Auszuführende Aufgabe :: Kannst du die folgende Liste neu schreiben und darin überall „Looking at the screenshot“ durch „Based on the screenshot“ ersetzen, ohne sonst etwas zu ändern?

Aufgabenmaterial ::
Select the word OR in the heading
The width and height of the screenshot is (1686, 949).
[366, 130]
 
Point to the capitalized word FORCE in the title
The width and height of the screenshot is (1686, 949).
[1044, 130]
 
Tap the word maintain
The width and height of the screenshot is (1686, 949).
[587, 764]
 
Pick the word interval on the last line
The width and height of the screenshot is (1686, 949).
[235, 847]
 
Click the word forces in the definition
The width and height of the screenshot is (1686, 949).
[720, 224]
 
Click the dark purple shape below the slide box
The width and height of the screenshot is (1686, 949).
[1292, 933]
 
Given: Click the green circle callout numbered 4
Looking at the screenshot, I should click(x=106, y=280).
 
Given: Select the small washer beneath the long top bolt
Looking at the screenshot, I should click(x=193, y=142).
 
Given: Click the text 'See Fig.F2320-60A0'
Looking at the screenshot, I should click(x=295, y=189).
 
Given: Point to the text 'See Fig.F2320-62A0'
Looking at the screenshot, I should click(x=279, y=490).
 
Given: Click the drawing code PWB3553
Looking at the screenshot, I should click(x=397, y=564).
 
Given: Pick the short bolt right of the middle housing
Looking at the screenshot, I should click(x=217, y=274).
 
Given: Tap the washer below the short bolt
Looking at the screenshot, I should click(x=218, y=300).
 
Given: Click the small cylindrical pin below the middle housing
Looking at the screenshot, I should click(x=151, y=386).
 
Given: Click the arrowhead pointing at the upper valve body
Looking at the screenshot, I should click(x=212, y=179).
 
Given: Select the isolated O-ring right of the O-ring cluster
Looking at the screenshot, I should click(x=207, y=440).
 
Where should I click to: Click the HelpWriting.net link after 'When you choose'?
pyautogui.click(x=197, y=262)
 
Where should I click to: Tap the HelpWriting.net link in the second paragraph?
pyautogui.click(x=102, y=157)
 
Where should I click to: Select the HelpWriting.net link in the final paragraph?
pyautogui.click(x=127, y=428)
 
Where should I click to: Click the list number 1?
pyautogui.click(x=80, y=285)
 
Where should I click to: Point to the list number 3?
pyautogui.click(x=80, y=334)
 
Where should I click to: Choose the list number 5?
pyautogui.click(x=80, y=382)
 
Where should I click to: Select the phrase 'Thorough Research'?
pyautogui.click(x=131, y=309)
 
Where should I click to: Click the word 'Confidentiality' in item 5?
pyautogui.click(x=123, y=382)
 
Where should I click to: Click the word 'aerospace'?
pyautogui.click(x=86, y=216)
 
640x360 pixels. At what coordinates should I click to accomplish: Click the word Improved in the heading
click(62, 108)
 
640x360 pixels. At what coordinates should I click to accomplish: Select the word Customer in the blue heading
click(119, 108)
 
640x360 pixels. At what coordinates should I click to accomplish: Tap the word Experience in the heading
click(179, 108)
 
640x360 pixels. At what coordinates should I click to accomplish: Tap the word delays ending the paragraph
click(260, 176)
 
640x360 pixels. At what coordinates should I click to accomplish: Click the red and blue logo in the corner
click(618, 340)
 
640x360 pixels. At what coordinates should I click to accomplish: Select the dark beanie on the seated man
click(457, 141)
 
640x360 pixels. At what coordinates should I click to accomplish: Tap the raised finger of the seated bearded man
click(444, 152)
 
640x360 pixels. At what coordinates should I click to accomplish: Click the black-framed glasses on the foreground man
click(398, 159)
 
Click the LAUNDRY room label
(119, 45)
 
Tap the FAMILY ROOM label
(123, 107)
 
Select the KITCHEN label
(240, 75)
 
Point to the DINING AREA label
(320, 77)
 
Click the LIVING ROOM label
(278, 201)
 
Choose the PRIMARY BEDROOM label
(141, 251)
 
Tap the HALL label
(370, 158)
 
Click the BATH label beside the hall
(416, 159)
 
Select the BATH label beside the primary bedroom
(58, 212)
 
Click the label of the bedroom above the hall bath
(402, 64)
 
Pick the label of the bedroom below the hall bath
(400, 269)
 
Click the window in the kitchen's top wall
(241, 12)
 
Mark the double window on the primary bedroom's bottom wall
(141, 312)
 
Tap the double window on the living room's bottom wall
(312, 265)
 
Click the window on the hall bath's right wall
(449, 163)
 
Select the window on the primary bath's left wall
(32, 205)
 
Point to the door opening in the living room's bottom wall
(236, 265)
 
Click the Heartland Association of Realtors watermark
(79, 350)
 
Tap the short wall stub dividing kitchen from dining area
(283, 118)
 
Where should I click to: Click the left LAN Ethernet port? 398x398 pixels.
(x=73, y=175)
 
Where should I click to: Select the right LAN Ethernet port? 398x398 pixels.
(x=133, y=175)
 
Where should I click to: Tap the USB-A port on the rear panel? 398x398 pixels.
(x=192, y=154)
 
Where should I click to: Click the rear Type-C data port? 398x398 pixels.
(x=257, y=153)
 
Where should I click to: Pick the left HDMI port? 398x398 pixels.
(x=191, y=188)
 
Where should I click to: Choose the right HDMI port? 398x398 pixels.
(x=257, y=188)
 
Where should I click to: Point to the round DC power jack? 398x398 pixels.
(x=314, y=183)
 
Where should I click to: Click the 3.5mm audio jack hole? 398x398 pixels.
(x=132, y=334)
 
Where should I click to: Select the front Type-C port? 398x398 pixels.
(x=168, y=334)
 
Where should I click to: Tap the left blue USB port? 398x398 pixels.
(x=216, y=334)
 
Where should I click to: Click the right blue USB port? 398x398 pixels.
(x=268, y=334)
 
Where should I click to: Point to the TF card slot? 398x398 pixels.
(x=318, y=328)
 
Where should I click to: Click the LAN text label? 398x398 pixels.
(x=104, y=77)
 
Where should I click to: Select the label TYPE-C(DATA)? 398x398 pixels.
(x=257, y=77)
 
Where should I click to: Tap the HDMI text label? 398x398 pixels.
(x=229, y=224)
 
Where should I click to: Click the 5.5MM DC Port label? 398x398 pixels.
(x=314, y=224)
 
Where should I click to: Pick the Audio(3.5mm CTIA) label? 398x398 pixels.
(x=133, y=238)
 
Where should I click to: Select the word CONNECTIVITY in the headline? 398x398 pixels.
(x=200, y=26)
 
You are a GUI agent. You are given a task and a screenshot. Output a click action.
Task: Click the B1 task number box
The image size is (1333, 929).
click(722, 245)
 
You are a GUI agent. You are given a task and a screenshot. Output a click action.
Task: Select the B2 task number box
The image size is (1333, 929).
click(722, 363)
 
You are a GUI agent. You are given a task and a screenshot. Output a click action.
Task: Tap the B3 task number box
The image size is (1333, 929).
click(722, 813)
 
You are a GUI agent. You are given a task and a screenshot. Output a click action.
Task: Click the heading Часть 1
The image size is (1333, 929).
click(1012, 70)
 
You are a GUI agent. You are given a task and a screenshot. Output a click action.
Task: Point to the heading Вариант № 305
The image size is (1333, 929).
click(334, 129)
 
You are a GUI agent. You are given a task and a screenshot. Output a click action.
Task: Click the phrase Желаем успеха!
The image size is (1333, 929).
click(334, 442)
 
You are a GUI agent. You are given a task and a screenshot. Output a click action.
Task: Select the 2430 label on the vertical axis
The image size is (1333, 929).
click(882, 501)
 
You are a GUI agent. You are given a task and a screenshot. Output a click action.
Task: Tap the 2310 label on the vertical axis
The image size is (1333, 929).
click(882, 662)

Schriftliche Antwort ::
Select the word OR in the heading
The width and height of the screenshot is (1686, 949).
[366, 130]
 
Point to the capitalized word FORCE in the title
The width and height of the screenshot is (1686, 949).
[1044, 130]
 
Tap the word maintain
The width and height of the screenshot is (1686, 949).
[587, 764]
 
Pick the word interval on the last line
The width and height of the screenshot is (1686, 949).
[235, 847]
 
Click the word forces in the definition
The width and height of the screenshot is (1686, 949).
[720, 224]
 
Click the dark purple shape below the slide box
The width and height of the screenshot is (1686, 949).
[1292, 933]
 
Given: Click the green circle callout numbered 4
Based on the screenshot, I should click(x=106, y=280).
 
Given: Select the small washer beneath the long top bolt
Based on the screenshot, I should click(x=193, y=142).
 
Given: Click the text 'See Fig.F2320-60A0'
Based on the screenshot, I should click(x=295, y=189).
 
Given: Point to the text 'See Fig.F2320-62A0'
Based on the screenshot, I should click(x=279, y=490).
 
Given: Click the drawing code PWB3553
Based on the screenshot, I should click(x=397, y=564).
 
Given: Pick the short bolt right of the middle housing
Based on the screenshot, I should click(x=217, y=274).
 
Given: Tap the washer below the short bolt
Based on the screenshot, I should click(x=218, y=300).
 
Given: Click the small cylindrical pin below the middle housing
Based on the screenshot, I should click(x=151, y=386).
 
Given: Click the arrowhead pointing at the upper valve body
Based on the screenshot, I should click(x=212, y=179).
 
Given: Select the isolated O-ring right of the O-ring cluster
Based on the screenshot, I should click(x=207, y=440).
 
Where should I click to: Click the HelpWriting.net link after 'When you choose'?
pyautogui.click(x=197, y=262)
 
Where should I click to: Tap the HelpWriting.net link in the second paragraph?
pyautogui.click(x=102, y=157)
 
Where should I click to: Select the HelpWriting.net link in the final paragraph?
pyautogui.click(x=127, y=428)
 
Where should I click to: Click the list number 1?
pyautogui.click(x=80, y=285)
 
Where should I click to: Point to the list number 3?
pyautogui.click(x=80, y=334)
 
Where should I click to: Choose the list number 5?
pyautogui.click(x=80, y=382)
 
Where should I click to: Select the phrase 'Thorough Research'?
pyautogui.click(x=131, y=309)
 
Where should I click to: Click the word 'Confidentiality' in item 5?
pyautogui.click(x=123, y=382)
 
Where should I click to: Click the word 'aerospace'?
pyautogui.click(x=86, y=216)
 
640x360 pixels. At what coordinates should I click to accomplish: Click the word Improved in the heading
click(62, 108)
 
640x360 pixels. At what coordinates should I click to accomplish: Select the word Customer in the blue heading
click(119, 108)
 
640x360 pixels. At what coordinates should I click to accomplish: Tap the word Experience in the heading
click(179, 108)
 
640x360 pixels. At what coordinates should I click to accomplish: Tap the word delays ending the paragraph
click(260, 176)
 
640x360 pixels. At what coordinates should I click to accomplish: Click the red and blue logo in the corner
click(618, 340)
 
640x360 pixels. At what coordinates should I click to accomplish: Select the dark beanie on the seated man
click(457, 141)
 
640x360 pixels. At what coordinates should I click to accomplish: Tap the raised finger of the seated bearded man
click(444, 152)
 
640x360 pixels. At what coordinates should I click to accomplish: Click the black-framed glasses on the foreground man
click(398, 159)
 
Click the LAUNDRY room label
(119, 45)
 
Tap the FAMILY ROOM label
(123, 107)
 
Select the KITCHEN label
(240, 75)
 
Point to the DINING AREA label
(320, 77)
 
Click the LIVING ROOM label
(278, 201)
 
Choose the PRIMARY BEDROOM label
(141, 251)
 
Tap the HALL label
(370, 158)
 
Click the BATH label beside the hall
(416, 159)
 
Select the BATH label beside the primary bedroom
(58, 212)
 
Click the label of the bedroom above the hall bath
(402, 64)
 
Pick the label of the bedroom below the hall bath
(400, 269)
 
Click the window in the kitchen's top wall
(241, 12)
 
Mark the double window on the primary bedroom's bottom wall
(141, 312)
 
Tap the double window on the living room's bottom wall
(312, 265)
 
Click the window on the hall bath's right wall
(449, 163)
 
Select the window on the primary bath's left wall
(32, 205)
 
Point to the door opening in the living room's bottom wall
(236, 265)
 
Click the Heartland Association of Realtors watermark
(79, 350)
 
Tap the short wall stub dividing kitchen from dining area
(283, 118)
 
Where should I click to: Click the left LAN Ethernet port? 398x398 pixels.
(x=73, y=175)
 
Where should I click to: Select the right LAN Ethernet port? 398x398 pixels.
(x=133, y=175)
 
Where should I click to: Tap the USB-A port on the rear panel? 398x398 pixels.
(x=192, y=154)
 
Where should I click to: Click the rear Type-C data port? 398x398 pixels.
(x=257, y=153)
 
Where should I click to: Pick the left HDMI port? 398x398 pixels.
(x=191, y=188)
 
Where should I click to: Choose the right HDMI port? 398x398 pixels.
(x=257, y=188)
 
Where should I click to: Point to the round DC power jack? 398x398 pixels.
(x=314, y=183)
 
Where should I click to: Click the 3.5mm audio jack hole? 398x398 pixels.
(x=132, y=334)
 
Where should I click to: Select the front Type-C port? 398x398 pixels.
(x=168, y=334)
 
Where should I click to: Tap the left blue USB port? 398x398 pixels.
(x=216, y=334)
 
Where should I click to: Click the right blue USB port? 398x398 pixels.
(x=268, y=334)
 
Where should I click to: Point to the TF card slot? 398x398 pixels.
(x=318, y=328)
 
Where should I click to: Click the LAN text label? 398x398 pixels.
(x=104, y=77)
 
Where should I click to: Select the label TYPE-C(DATA)? 398x398 pixels.
(x=257, y=77)
 
Where should I click to: Tap the HDMI text label? 398x398 pixels.
(x=229, y=224)
 
Where should I click to: Click the 5.5MM DC Port label? 398x398 pixels.
(x=314, y=224)
 
Where should I click to: Pick the Audio(3.5mm CTIA) label? 398x398 pixels.
(x=133, y=238)
 
Where should I click to: Select the word CONNECTIVITY in the headline? 398x398 pixels.
(x=200, y=26)
 
You are a GUI agent. You are given a task and a screenshot. Output a click action.
Task: Click the B1 task number box
The image size is (1333, 929).
click(722, 245)
 
You are a GUI agent. You are given a task and a screenshot. Output a click action.
Task: Select the B2 task number box
The image size is (1333, 929).
click(722, 363)
 
You are a GUI agent. You are given a task and a screenshot. Output a click action.
Task: Tap the B3 task number box
The image size is (1333, 929).
click(722, 813)
 
You are a GUI agent. You are given a task and a screenshot. Output a click action.
Task: Click the heading Часть 1
The image size is (1333, 929).
click(1012, 70)
 
You are a GUI agent. You are given a task and a screenshot. Output a click action.
Task: Point to the heading Вариант № 305
The image size is (1333, 929).
click(334, 129)
 
You are a GUI agent. You are given a task and a screenshot. Output a click action.
Task: Click the phrase Желаем успеха!
The image size is (1333, 929).
click(334, 442)
 
You are a GUI agent. You are given a task and a screenshot. Output a click action.
Task: Select the 2430 label on the vertical axis
The image size is (1333, 929).
click(882, 501)
 
You are a GUI agent. You are given a task and a screenshot. Output a click action.
Task: Tap the 2310 label on the vertical axis
The image size is (1333, 929).
click(882, 662)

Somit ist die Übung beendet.